Global climate trend since Dec. 1 1978: +0.13 C per decade

August Temperatures (preliminary)

Global composite temp.: +0.38 C (+0.68 °F) above seasonal average

Northern Hemisphere.: +0.33 C (+0.59 °F) above seasonal average

Southern Hemisphere.: +0.44 C (+0.79°F) above seasonal average

Tropics.: +0.45 C (+0.81 °F) above seasonal average July Temperatures (final)

Global composite temp.: +0.38 C (+0.68 °F) above seasonal average

Northern Hemisphere.: +0.38 C (+0.68 °F) above seasonal average

Southern Hemisphere.: +0.39 C (+0.70°F) above seasonal average

Tropics.: +0.42 C (+0.76 °F) above seasonal average

Notes on data released September 3, 2019 (v6.0)

August’s globally-averaged, bulk-layer atmospheric temperature anomaly of +0.38°C (+0.68°F) represented no change from the previous month. Since November 2017, global temperature anomalies have remained in a fairly narrow range between +0.13°C and +0.47°C – relatively odd as this period included a modest La Niña and a modest El Niño. This month’s global temperature is the 4th warmest August, but may be considered nearly tied for the 2nd warmest of the last 41 Augusts, since it is only slightly below August of 2016 (+0.44°C) and 2017 (+0.42°C). August of 1998 still holds the top spot at +0.52°C. The lingering effects of the 2019 El Niño appear to be keeping the tropics, and thus the globe, on the warm side of zero.

The conterminous U.S. experienced a month close to its average temperature (+0.17 °C, +0.31 °F) with warm departures in the West and cooler temperatures in the North-central section. August of 1995 was the hottest lower-48 August as measured by our UAH dataset at +1.47 °C (+2.65 °F).
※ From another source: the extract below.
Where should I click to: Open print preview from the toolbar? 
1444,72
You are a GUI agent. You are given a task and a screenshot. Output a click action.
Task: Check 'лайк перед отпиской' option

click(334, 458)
As was the case last month, the warmer than average weather in Alaska pushed up the 49-state average to +0.25 °C (+0.45°F), but still well within the average range.

Globally, locations with sustained warmer-than-average temperatures for the month appeared over West Antarctica (largest local departure from average of +4.0 °C near Marie Byrd Land), as well as over a broad southern subtropical band that included South Africa and the South Pacific, and also other areas in northeast Canada and north-central Russia.

The planet’s coldest departure from average this month was -3.6 °C (almost where it was last month) in the South Atlantic Ocean between Antarctica and South Africa centered in a broad area of cooler than average weather. Other cold areas generally appear between the hot areas described above; northern Canada, north Atlantic, northwest Pacific, and the south Pacific near the dateline.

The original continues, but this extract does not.